Duke and Dame, a regional whiskey brand based in Florida, has spent the last year beefing up its digital marketing efforts, testing social video ads, influencer marketing and digital audio, to get in front of more shoppers.
- Began experimenting with digital marketing channels during the pandemic
- Testing social video, influencers and digital audio to reach more shoppers
- Making its way back to in-person and experiential marketing roots
- Goal: To bridge the gap between online and offline marketing channels
“When the pandemic hit, we really had to pivot our marketing approach for that environment,” said Amani Macaulay, Duke and Dame co-founder. “It really forced us to learn the digital space a little better.”
The four-year-old brand started experimenting with digital marketing channels during the pandemic which made its established in-person and experiential marketing strategies impossible. Even as many have returned to in-person activities, Macaulay said the spirits brand will continue to invest in a digital strategy, bridging the gap between online and offline.
“While the in-store, point of purchase stuff can introduce a customer walking into that one location to the product, you have the opportunity to reach so many more people when you leverage digital marketing,” he said.
This year, Duke and Dame is set to spend at least 40% of its budget on paid digital marketing, up from last year’s allocated 20%, he said, without providing exact figures. Duke and Dame spent more than $17,000 on marketing this year, according to Kantar though those figures don’t include social media spend as Kantar does not track those figures. It’s also unclear what Duke and Dame spent on marketing in the past as those figures were not available via Kantar and Macaulay declined to outline details.
As the regional brand grows and looks to get in front of a national audience, digital marketing efforts will take up an even bigger share of budget, per Macaulay, though he declined to elaborate. However as the ongoing pandemic has loosened stay-in-place restrictions, the brand has dabbled in in-person events, including participating at a whiskey festival in Detroit earlier this year.

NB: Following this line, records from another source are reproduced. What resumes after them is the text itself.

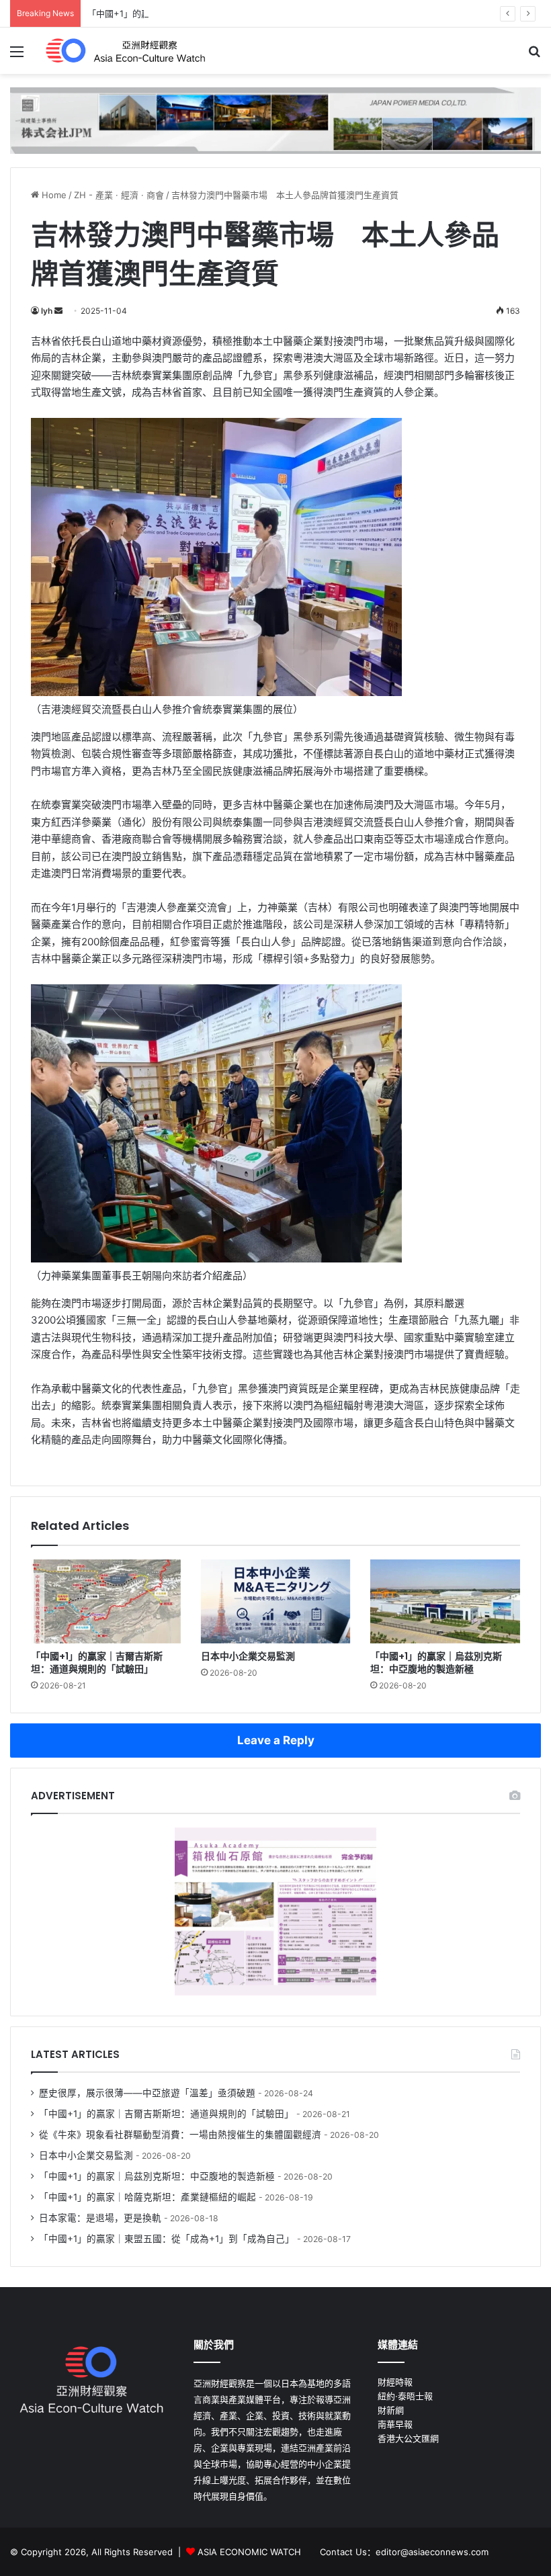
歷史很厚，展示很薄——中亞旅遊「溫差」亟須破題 (147, 2093)
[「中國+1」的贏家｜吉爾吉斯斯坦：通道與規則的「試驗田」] (106, 1601)
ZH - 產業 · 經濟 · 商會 (119, 194)
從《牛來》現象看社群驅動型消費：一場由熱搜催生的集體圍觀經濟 (180, 2134)
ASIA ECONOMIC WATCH (249, 2551)
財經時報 (395, 2381)
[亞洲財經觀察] (124, 51)
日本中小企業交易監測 (248, 1656)
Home (53, 194)
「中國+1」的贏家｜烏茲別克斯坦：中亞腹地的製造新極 (197, 13)
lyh (46, 311)
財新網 (391, 2410)
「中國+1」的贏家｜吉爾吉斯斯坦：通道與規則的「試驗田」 (97, 1662)
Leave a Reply (275, 1740)
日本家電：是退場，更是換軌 (100, 2218)
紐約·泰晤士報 (405, 2396)
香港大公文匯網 (408, 2438)
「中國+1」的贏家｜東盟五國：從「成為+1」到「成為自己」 (166, 2238)
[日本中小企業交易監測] (276, 1601)
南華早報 (395, 2424)
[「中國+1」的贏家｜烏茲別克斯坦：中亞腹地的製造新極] (445, 1601)
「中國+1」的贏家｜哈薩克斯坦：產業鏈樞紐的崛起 (147, 2197)
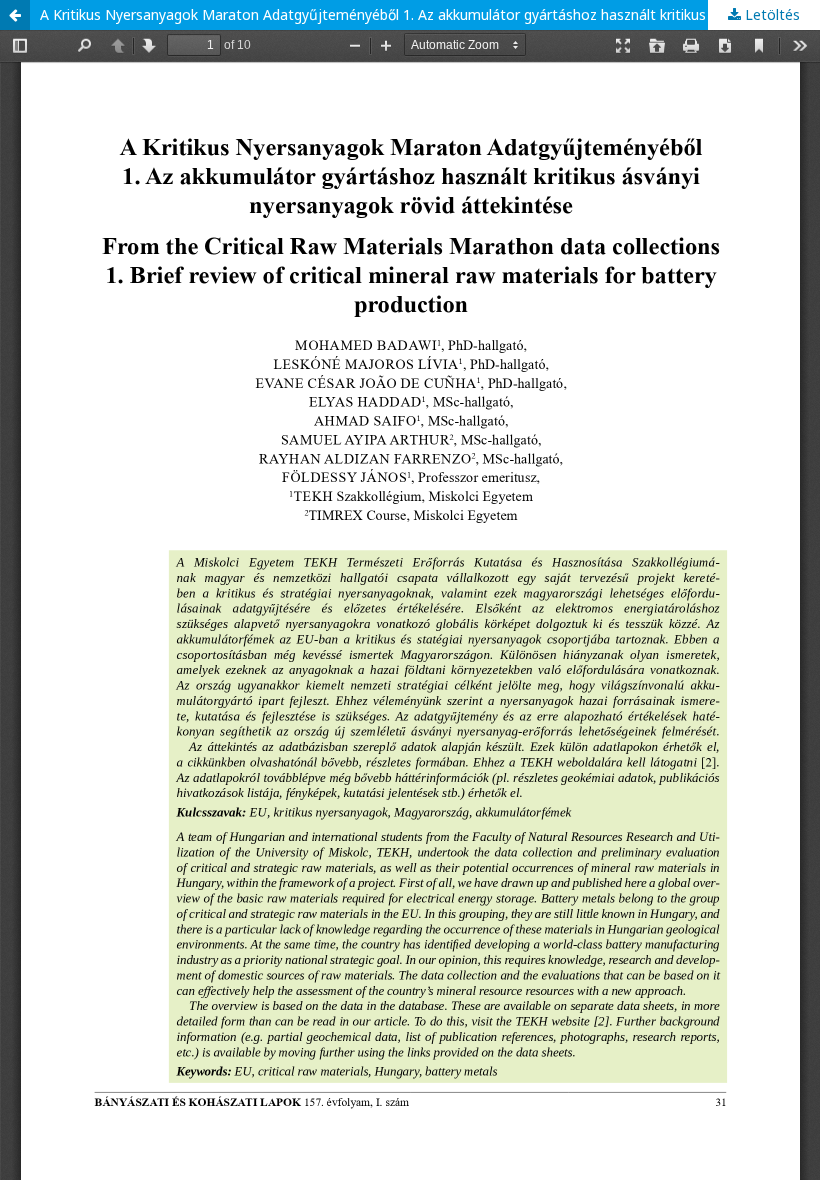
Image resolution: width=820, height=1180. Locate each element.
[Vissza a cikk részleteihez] (15, 15)
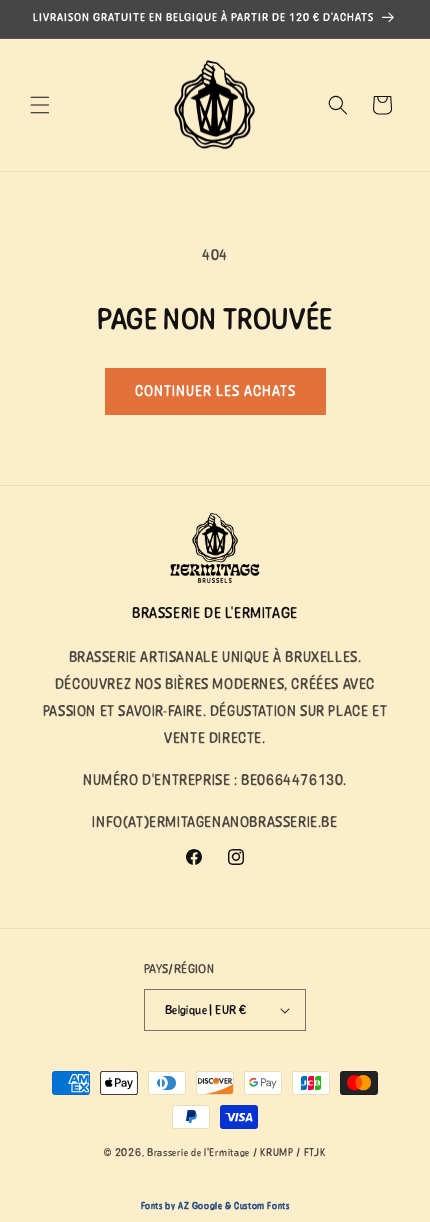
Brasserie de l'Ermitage (198, 1152)
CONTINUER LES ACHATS (215, 391)
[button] (40, 105)
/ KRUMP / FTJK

So far, Duke and Dame have created display ads and ads in digital audio, digital out-of-home and social media across Facebook, Instagram and YouTube. The spirits brand also hired influencers like Garvey Alexander, who has more than 3,600 Instagram followers, to promote its product as well as area DJs.
Now, more than ever, brands are using a digital marketing strategy as the most flexible and efficient way to get in front of shoppers, especially as a potential recession looms, according to industry experts.
“Consumers are more digitally-connected every day, and as marketers, if we don’t match this behavior, we’ll be left behind,” Stephanie Ehui, group connections director at TBWAChiatDay LA, told Digiday in an email.
Even as the digital marketing landscape continues to become increasingly expensive and crowded with advertisers, Ehui said there’s still space for smaller brands in emerging channels like new social platforms, digital audio, streaming and connected homes.
“By using digital marketing, brands can be more selective with each marketing dollar,” Ehui said via email. “Instead of buying media for the masses, you can use data to get more targeted.”
As a small, regional business with a limited ad budget, Duke and Dame’s co-founder said the brand will focus on in-person and online marketing, making the most of every dollar.
“We’re still learning about what’s working in terms of the digital [strategy],” Macaulay said. “From an awareness perspective, that’s something that builds over time.”